12/14/2009 12:00AM

Our Commander brightest of lesser lights


LOUISVILLE, Ky. - There are some Saturdays when racing is flooded with top-class stakes action - days when a simulcast player has to keep a close eye on a myriad of television screens so as not to miss an important graded stakes race as they fire off in quick succession.

Saturday is not one of those days. There are only two graded stakes races in North America on Saturday - the Grade 3 Queens County Handicap at Aqueduct and Grade 3 Native Diver at Hollywood Park - two races I found relatively unattractive from a wagering perspective.

So digging deeper into some of the lesser stakes Saturday, there were some races that caught my eye, beginning at Laurel Park, which hosts the Maryland Juvenile Championship.

A 7 1/2-furlong dirt race for statebred juveniles, the race is well suited to the strengths of Our Commander, a former claimer who has won two in a row at Laurel.

Beyond the liking he has shown for the track, he comes off his best performance, swooping to a 6 1/2-length victory in a first-level allowance there Oct. 24 that was run under similar conditions.

That race, like the Maryland Juvenile Championship, was a long, one-turn race - though a mile, rather than 7 1/2 furlongs. And Our Commander, breaking from the outside post, flourished in his first attempt in such a race.

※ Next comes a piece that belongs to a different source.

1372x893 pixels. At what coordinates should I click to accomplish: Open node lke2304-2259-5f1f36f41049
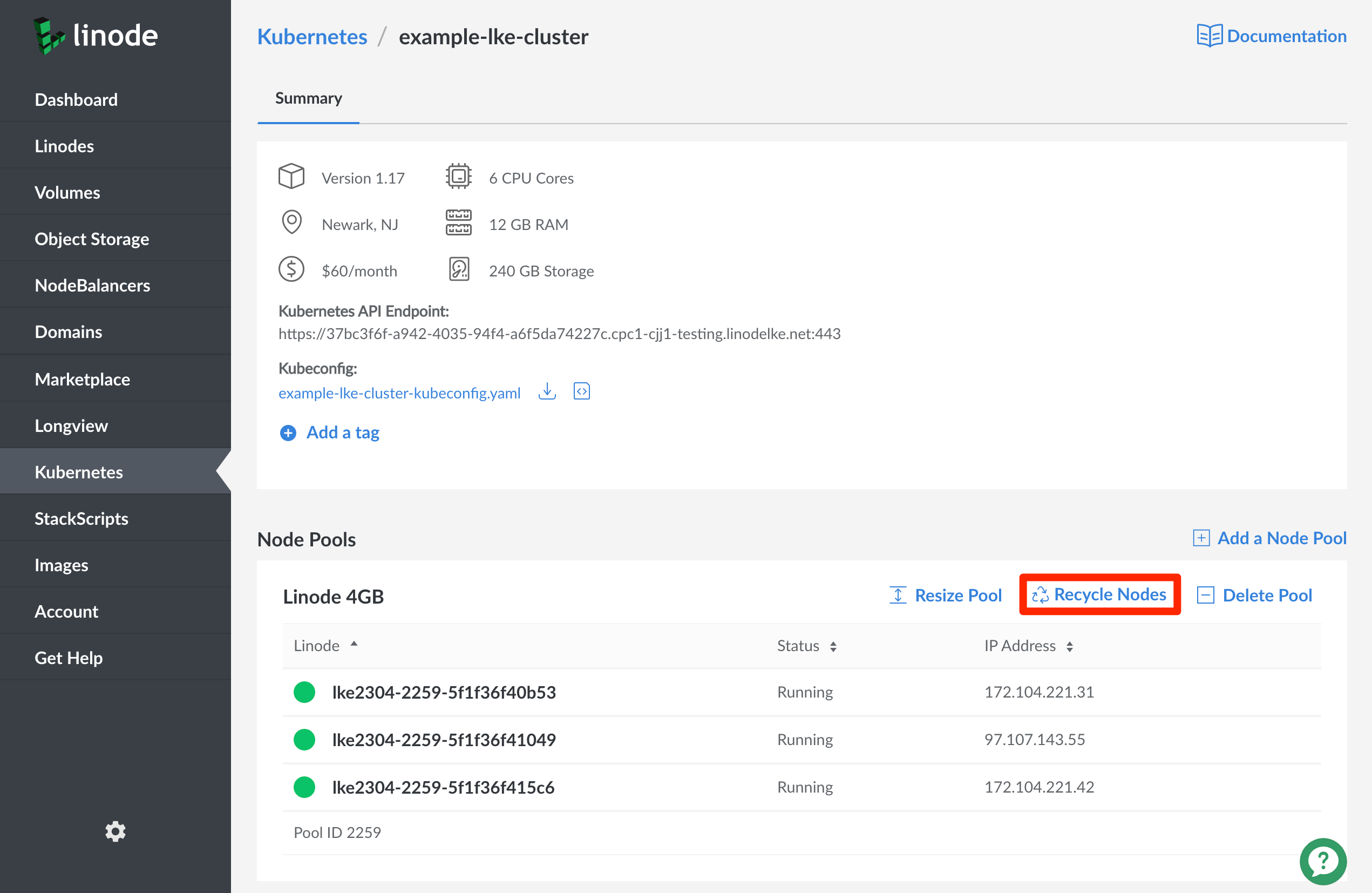coord(443,740)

He settled comfortably in midpack behind a slow pace, surged four wide around the turn to take command, and easily left favored Delaunay far behind in the stretch.

Now Our Commander is once again drawn on the far outside, and being a horse that runs well with time between starts, he should be primed for a top performance despite not having raced since Oct. 24.

He has trained quickly and consistently over the Laurel track for trainer Gary Capuano, who, according to , has won at a 35 percent clip with juveniles at Laurel Park over the past two years.

Because Our Commander raced for just a maiden $40,000 claiming price two starts ago, my guess is that traditional class handicappers may view him with a degree of skepticism, creating value on this up-and-comer.

Louisiana Champions Day Turf

Turning south to the Fair Grounds in New Orleans, rainy weather could create a favorable wagering opportunity in the Louisiana Champions Day Turf, another statebred contest.

As of Thursday afternoon, the National Weather Service was calling for 1 to 3 inches of rain in New Orleans from Friday night through Saturday evening and issued flood warnings in areas surrounding New Orleans.

In other words, the Louisiana Champions Day Turf stands a strong chance of being run on the dirt. Under that scenario, Nowandforevermore would become a good wager, provided he is not bet down considerably from his 9-2 morning-line price.

Although beaten by Desert Wheat in the Mr. Sulu Stakes on turf earlier in the meet, Nowandforevermore has won more often than that rival on dirt and already sports a win over a sloppy Fair Grounds strip, having won in the slop there in December 2006.

Admittedly, he ran poorly in the slop the last time he caught such a surface at Fair Grounds - finishing eighth in such a race this March - but since being claimed that day by trainer Keith Bourgeois and owner Hardy Farms LLC, he has made steady improvement in his form.

Nowandforevermore has won twice this year, and before his runner-up finish to Desert Wheat in the Mr. Sulu, he was third behind Louisiana Champions Day Classic favorite Star Guitar in the Gold Cup on dirt at Delta Downs.

More so than many of his opponents, he seems likely to transfer his sharp turf form to a wet dirt track.

Prairie Bayou Stakes

Lastly, turning to Turfway Park for Saturday's $50,000 Prairie Bayou Stakes at 1 1/8 miles on Polytrack, the play is Timeless Fashion.

Since he was all out to win at 2-5 last time out at Churchill in a four-horse field, the hope is that some bettors will look to play others in the race, particularly with other speed horses like him in the lineup.

But this is a horse who can rate and run well. And his draw for the Prairie Bayou is perfect. Outside the other speed, jockey James Lopez can simply let his horse get in rhythm, whether that is on the lead or coming from just off the pace.

Inca King, a graded stakes winner stepping up in class off a claim for $40,000, should draw a good deal of the public's support, making the price respectable on Timeless Fashion. But Inca King has yet to show that he can compete at a stakes level on Polytrack and seems less suited to 1 1/8 miles than Timeless Fashion.

Timeless Fashion warrants play at 2-1 or higher.